Speed up due to a kernel launch ?


I was trying to calculate the execution time of a kernel and noticed a weird thing.

If I run a kernel prior to the start of the timer(available with cutil) The execution time was infact lesser
for example

kernel_MotionEst<<< grid, threads >>>(Target, Source, 0, 0); // running a kernel like this in advance
for (int i=0; i<10; i++)
kernel_MotionEst<<< grid, threads >>>(Target, Source, 0, 0);

I dont really know why this is happening. But certainly would like to know if there are some architectural aspects like calling a kernel in advance populates the cache and that causes less misses or something…

I understand that running a kernel in advance actually increases the overall execution time of the prog. But I am still interested if there are any architectural reasons for that.

I tried this with two different simple kernels and it holds true. I am using a Core 2 2.3 with 4Mb L2 and NVIDIA Tesla C1060


  1. There is an initialization overhead which you encounter on your very first cuda call. So your first kernel is approx order of magnitude slower than all subsequent kernel calls. Check CUDA sdk for examples of this.
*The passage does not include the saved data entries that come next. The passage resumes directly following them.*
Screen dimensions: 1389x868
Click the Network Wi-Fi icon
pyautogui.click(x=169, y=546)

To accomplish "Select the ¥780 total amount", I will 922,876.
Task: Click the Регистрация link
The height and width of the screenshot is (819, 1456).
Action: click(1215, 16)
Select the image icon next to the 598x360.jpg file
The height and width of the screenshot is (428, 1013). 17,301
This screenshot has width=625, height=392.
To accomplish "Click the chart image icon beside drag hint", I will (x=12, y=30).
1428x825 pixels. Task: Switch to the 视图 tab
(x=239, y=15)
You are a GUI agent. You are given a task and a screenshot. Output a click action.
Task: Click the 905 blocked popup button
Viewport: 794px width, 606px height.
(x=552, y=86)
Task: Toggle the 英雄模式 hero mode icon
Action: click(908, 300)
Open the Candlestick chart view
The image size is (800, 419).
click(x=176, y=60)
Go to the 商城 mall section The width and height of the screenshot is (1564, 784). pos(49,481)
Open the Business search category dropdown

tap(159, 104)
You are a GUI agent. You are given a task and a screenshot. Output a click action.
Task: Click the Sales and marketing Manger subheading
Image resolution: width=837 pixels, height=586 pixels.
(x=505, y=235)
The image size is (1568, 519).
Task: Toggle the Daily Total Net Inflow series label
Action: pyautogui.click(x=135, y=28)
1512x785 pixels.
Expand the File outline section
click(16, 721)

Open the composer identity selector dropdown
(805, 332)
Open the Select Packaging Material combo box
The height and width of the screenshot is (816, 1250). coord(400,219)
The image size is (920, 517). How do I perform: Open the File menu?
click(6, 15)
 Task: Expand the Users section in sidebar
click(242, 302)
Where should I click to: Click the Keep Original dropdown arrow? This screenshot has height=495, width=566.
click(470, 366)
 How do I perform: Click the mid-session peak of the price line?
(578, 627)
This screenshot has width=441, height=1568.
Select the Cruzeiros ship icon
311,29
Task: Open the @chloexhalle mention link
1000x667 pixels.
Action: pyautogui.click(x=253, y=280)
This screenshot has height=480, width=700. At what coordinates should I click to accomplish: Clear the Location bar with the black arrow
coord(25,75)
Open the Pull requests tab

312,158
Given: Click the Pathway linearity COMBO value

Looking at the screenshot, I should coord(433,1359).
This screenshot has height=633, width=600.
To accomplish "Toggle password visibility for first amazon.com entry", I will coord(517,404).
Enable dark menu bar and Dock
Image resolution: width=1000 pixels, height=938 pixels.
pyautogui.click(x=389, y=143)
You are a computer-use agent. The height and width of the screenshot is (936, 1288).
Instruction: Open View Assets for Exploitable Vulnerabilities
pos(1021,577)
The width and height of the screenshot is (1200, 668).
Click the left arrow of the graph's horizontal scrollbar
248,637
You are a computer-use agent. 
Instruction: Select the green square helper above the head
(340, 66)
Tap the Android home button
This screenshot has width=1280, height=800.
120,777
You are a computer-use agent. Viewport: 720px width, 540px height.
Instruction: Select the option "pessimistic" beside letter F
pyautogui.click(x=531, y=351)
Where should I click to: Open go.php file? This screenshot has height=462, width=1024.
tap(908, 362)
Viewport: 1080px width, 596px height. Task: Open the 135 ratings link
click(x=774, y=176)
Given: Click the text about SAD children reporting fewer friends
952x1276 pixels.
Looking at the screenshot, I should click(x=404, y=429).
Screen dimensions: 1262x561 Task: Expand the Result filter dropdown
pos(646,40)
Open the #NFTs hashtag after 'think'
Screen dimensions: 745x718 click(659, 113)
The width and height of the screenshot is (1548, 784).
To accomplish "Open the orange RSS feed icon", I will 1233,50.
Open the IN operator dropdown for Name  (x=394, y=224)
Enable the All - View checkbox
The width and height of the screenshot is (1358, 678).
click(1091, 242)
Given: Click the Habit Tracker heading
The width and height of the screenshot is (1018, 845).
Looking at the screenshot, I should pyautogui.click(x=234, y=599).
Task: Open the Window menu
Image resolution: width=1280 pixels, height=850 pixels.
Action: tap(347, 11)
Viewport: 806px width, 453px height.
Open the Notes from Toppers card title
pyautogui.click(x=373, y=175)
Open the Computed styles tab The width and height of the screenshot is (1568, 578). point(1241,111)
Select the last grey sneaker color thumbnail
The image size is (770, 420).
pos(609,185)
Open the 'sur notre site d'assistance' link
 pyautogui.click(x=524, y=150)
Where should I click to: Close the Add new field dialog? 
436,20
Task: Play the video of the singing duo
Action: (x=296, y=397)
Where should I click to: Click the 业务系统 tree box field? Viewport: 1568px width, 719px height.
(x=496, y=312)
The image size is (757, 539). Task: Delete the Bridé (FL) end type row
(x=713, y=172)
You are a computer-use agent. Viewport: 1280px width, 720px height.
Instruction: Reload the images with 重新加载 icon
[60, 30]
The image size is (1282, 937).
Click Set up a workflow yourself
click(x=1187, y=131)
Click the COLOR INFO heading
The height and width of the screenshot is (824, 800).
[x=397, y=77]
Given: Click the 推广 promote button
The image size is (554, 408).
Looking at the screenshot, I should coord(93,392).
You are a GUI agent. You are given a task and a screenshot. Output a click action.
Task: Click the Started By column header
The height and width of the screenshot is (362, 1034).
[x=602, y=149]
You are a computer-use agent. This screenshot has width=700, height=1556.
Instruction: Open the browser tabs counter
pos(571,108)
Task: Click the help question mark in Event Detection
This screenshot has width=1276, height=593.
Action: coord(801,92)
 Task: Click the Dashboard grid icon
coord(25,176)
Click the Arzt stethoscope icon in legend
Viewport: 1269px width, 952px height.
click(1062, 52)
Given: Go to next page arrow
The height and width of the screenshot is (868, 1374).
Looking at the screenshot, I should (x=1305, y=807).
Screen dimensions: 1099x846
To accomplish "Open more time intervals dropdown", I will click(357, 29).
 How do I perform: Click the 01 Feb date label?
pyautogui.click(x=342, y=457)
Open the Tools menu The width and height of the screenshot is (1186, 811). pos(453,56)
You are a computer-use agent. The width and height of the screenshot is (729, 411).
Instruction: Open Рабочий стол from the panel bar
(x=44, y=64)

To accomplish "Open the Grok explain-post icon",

I generally run a dummy kernel call with minimal amount of data to initalize the GPU.

  2. The way your are timing seems not correct as you have no cudaThreadsynchronize command after your kernel call. As the the kernel calls are non-blocking the control will immediately return to the CPU thread once you kernel is launched. Hence put a cudaThreadsynchronize command after each kernel if you want to effectively time them. For exact details see the programming guide…

Hope this helps…

Use CUDA event API, which provides calls that create and destroys events, record events etc. this is the best way to use timers, and is safer as well.

I forgot to put the cudaThreadSynchronize part here when posting it. I’ve used it… I was wondering what is the exact reason for the kernel launch overhead?..